Continue the passage below on mmCIF refinement data items, picking up right after its final sentence.

> [Text to read]

::::::

The mmCIF dictionary provides data names for Rfree and for the complementary Rwork values for the `working' set of reflections, which are the reflections that are used in the refinement. Separate data items are provided for unweighted and weighted versions of each R factor. A fixed percentage of the total number of reflections is usually assigned to the free group, and this percentage can be specified. Further details about the method used for selecting the free reflections can be given using _reflns.R_free_details. The estimated error in the Rfree value may also be given, along with the method used for determining its value.

The purposes of having a set of reflections that are not used in the refinement are to monitor the progress of the refinement and to ensure that the R factor is not being artificially reduced by the introduction of too many parameters. However, as the refinement converges, the working and free R factors both approach stable values. It is common practice, particularly in structures at high resolution, to stop monitoring Rfree at this point and to include all the reflections in the final rounds of refinement. It is thus worth noting a distinction between _refine.ls_R_factor_obs and _refine.ls_R_factor_R_work: _refine.ls_R_factor_obs relates to a refinement in which all reflections more intense than a specified threshold were used, while _refine.ls_R_factor_R_work relates to a refinement in which a subset of the observed reflections were excluded from the refinement and were used to calculate the free R factor. The dictionary allows the use of both values if a free R factor were calculated for most of the refinement, but all of the observed reflections were used in the final rounds of refinement; the protocol for this may be explained in _refine.details. When a full history of the refinement is provided using data items in the REFINE_HIST category, it is preferable to specify a change in protocol using data items in this category.

Other data items help to provide an assessment of the quality of the refinement. The scale-independent correlation coefficient between the observed and calculated structure factors may be recorded for the reflections included in the refinement using the data item _refine.correlation_coeff_Fo_to_Fc. There is a similar data item for the reflections that were not included in the refinement.

::::::

> [Available data]
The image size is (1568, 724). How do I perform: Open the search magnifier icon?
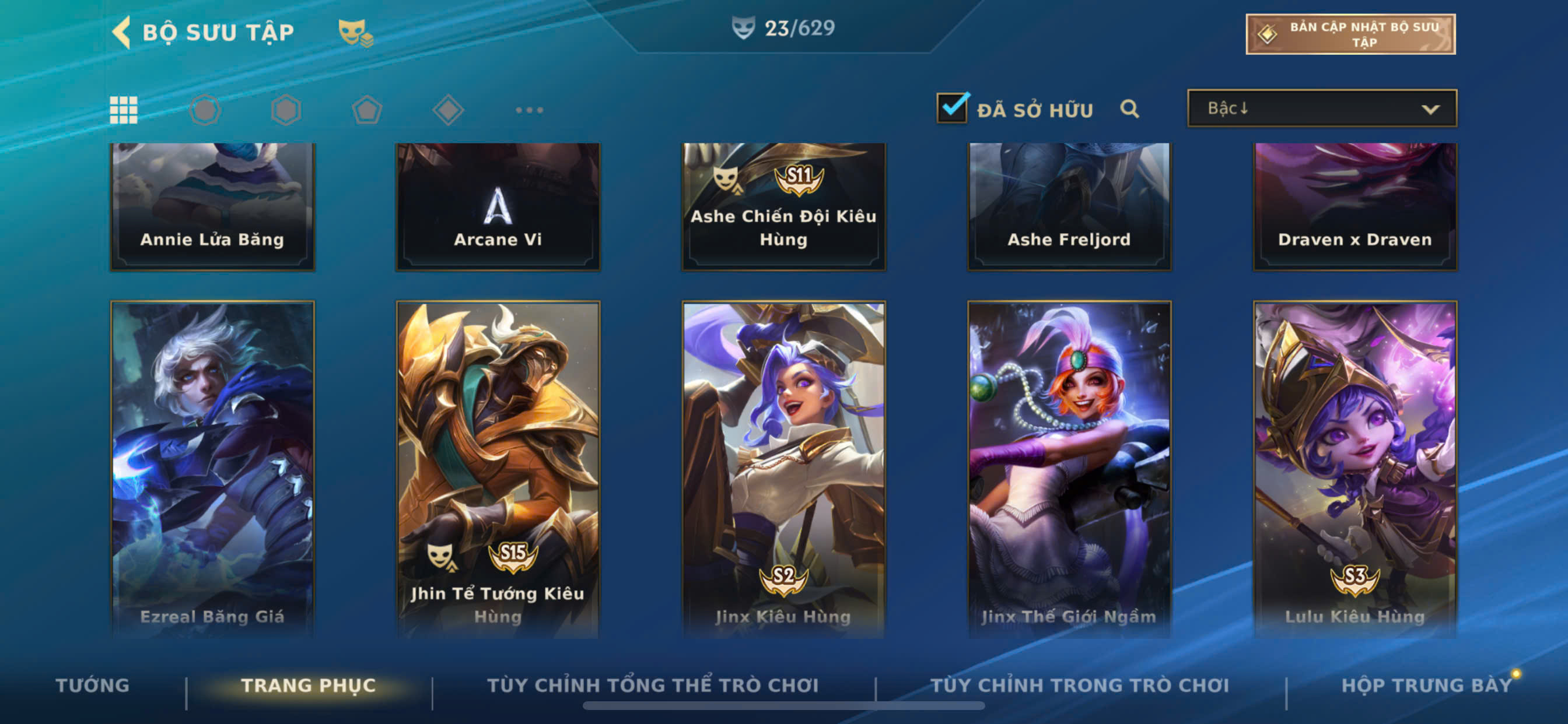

::::::

> [Answer to the task]
Overall standard uncertainties for positional and displacement parameters can be recorded according to a number of conventions. A maximum-likelihood residual for the positional parameters can be given using _refine.overall_SU_ML and the corresponding value for the displacement parameters can be given using _refine.overall_SU_B. Diffraction-component precision indexes for the displacement parameters based on the crystallographic R factor (the Cruickshank DPI; Cruickshank, 1999[link]) can be given using _refine.overall_SU_R_Cruickshank_DPI. The corresponding value for Rfree can be given using _refine.overall_SU_R_free.

The quality of a data set used for the refinement of a macromolecular structure is often given not only in terms of the scaling residuals, but also in terms of the data redundancy (the ratio of the number of reflections measured to the number of crystallographically unique reflections). Data items are provided to express the redundancy of all reflections, as well as those that have been marked as `observed' (i.e. exceeding the threshold for inclusion in the refinement). The percentage of the total number of reflections that are considered observed is another metric of the quality of the data set, and a data item is provided for this ( _refine.ls_percent_reflns_obs).

The limited resolution of many macromolecular data sets makes it inappropriate to refine anisotropic displacement factors for each atom. For these low- to medium-resolution studies, an overall anisotropic displacement model may be refined. The data items _refine.aniso_B* are provided for recording the unique elements of the matrix that describes the refined anisotropy.

The two-parameter method for modelling the contribution of the bulk solvent to the scattering proposed by Tronrud is used in several refinement programs. The data items _refine.solvent_model_* can be used to record the scale and displacement factors of this model, and any special aspects of its application to the refinement.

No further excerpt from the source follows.